Trois questions permettent d’anticiper une future obligation d’évaluation, sans attendre un texte définitif :
- Le fournisseur, et ses sous-traitants éventuels, sont-ils soumis à un droit extraterritorial ?
- L’hébergement dispose-t-il d’une qualification reconnue par une autorité nationale, plutôt que d’une simple autodéclaration de conformité ?
- Le chiffrement des échanges est-il de bout en bout, ou seulement au repos et en transit…
Une certification CSPN ou une qualification SecNumCloud ne sont pas des arguments commerciaux parmi d’autres. Ce sont, dans le cadre que le CADA installe, des réponses documentées et vérifiables par un tiers, l’ANSSI, à des critères que l’auto-évaluation ne permet pas d’objectiver.
Le calendrier du CADA reste incertain. Entre la proposition, le trilogue et les actes délégués, l’application du texte peut prendre plusieurs années. Mais les critères qu’il pose sont déjà connus et s’imposent aux organisations critiques. Entre un hébergement européen qui se contente de sa localisation et une architecture qui rend l’accès étranger structurellement impossible, l’écart est là : sur le papier, ou déjà en production.
Tixeo, plateforme collaborative certifiée CSPN par l’ANSSI et conçu pour répondre aux exigences de souveraineté des organisations critiques.

Foire aux questions sur le CADA (Cloud AI Development Act)

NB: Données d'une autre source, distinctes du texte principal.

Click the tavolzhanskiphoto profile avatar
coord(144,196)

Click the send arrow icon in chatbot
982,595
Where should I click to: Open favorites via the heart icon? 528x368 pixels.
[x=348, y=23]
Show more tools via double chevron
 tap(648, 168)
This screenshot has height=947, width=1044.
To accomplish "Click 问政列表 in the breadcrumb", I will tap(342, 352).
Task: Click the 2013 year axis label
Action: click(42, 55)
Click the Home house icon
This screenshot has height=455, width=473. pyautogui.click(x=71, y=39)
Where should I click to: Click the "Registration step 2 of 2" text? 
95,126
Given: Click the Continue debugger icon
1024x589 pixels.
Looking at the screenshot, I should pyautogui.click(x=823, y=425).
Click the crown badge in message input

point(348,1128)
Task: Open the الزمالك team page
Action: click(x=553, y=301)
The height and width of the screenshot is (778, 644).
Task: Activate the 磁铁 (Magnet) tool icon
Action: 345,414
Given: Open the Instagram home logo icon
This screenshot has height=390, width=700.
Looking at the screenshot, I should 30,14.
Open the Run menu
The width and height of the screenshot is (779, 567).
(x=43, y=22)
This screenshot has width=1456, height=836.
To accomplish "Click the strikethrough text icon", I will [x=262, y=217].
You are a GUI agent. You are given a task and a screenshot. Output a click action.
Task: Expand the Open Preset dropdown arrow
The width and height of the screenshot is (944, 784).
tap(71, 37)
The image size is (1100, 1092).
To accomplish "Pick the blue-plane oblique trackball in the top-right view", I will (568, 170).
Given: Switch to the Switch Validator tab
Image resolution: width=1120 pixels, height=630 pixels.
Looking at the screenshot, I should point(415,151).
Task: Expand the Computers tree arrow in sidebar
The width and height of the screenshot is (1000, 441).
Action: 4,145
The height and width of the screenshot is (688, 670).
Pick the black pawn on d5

Quand le CADA entre-t-il en vigueur ?
Le texte est encore en négociation entre le Parlement européen et le Conseil. Son adoption est visée pour le quatrième trimestre 2027 : les trilogues sur des textes numériques complexes durent en général entre douze et trente-six mois.
Le CADA s’applique-t-il aux entreprises privées ?
Dans sa version actuelle, le règlement cible d’abord les marchés publics. Il prévoit toutefois la possibilité, par actes délégués, d’étendre des obligations d’évaluation comparables aux entreprises privées des secteurs régulés par NIS2 : banque, énergie, télécommunications, santé.
Le CADA remplace-t-il NIS2 ou DORA ?
Non. Le CADA s’ajoute à ces textes plutôt qu’il ne les remplace : NIS2 encadre la cybersécurité, DORA la résilience opérationnelle du secteur financier, le CADA introduit un critère spécifique de souveraineté du fournisseur cloud.
CADA vs Cloud Act américain : lequel prime ?
Les deux textes répondent à des logiques opposées. Le Cloud Act autorise les autorités américaines à accéder aux données d’un fournisseur soumis au droit des États-Unis, où que soient hébergées les données. Le CADA, à ses niveaux 3 et 4, cherche justement à exclure les fournisseurs soumis à ce type de droit extraterritorial.
Qu’est-ce que le niveau d’assurance 4 du CADA ?
Le niveau 4 est le plus exigeant du cadre CADA. Il impose l’absence totale de contrôle par un pays tiers, y compris sur les composants logiciels critiques, et cible les usages les plus sensibles.